使い方としては、parseFile関数でファイルに含まれるDartのソースコードをASTに変換する。
final result = parseFile(
path: 'path/to/code.dart',
featureSet: FeatureSet.latestLanguageVersion(),
);
// result.unitからASTを参照できる
ASTを表すクラス群
result.unitはDirectiveのリストとDeclarationのリストから成る。DirectiveやDeclarationは以下のような継承ツリーの一部に含まれていて、特にDirectiveのサブクラスとしてはImportDirectiveやExportDirectiveが存在する。
AstVisitor
ASTのノードの親クラスにあたるAstNodeにはvisitChildrenというメソッドが用意されている。AstVisitor型のvisitorを引数に渡すと、ASTのnodeの種類に対応したvisitorのメソッドが呼び出されるようになっている。AstVisitorは抽象型で、これを実装したクラスがいくつか用意されている。
-
SimpleAstVisitor: メソッドはすべて実装されているが、何もしない。これが他のvisitorのベースになっているようだ。 -
RecursiveAstVisitor: nodeがchildrenを持っているときに再帰的にASTのツリーをたどる。これも実際には何もしないので、これを継承することで、再帰的にnodeをたどってnodeの種類に応じた処理を実装できる。

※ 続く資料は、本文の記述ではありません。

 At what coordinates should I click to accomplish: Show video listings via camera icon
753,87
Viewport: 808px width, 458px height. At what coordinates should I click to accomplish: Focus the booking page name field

これらを利用してimportしたファイルを取得するだけのvisitorを実装してみる。
class ImportVisitor<R> extends SimpleAstVisitor<R> {
final List<String> importedUris = [];
@override
R? visitImportDirective(ImportDirective node) {
importedUris.add(node.uri.stringValue!);
return super.visitImportDirective(node);
}
}
void main() {
final result = parseFile(
path: 'path/to/code.dart',
featureSet: FeatureSet.latestLanguageVersion(),
);
final visitor = ImportVisitor<void>();
result.unit.visitChildren(visitor);
print(visitor.importedUris);
}
AstVisitorのvisitImportDirectiveはImportDirective型のnodeを見つけたときに呼ばれるメソッドで、今回はこれをリストに追加して、ファイル中のすべてのimportされているファイルを収集している。
このようにAstVisitorを利用することで、特定の種類のnodeのみに対して行う処理を簡潔に実装できるため、アイデア次第でいろんな応用ができるだろう。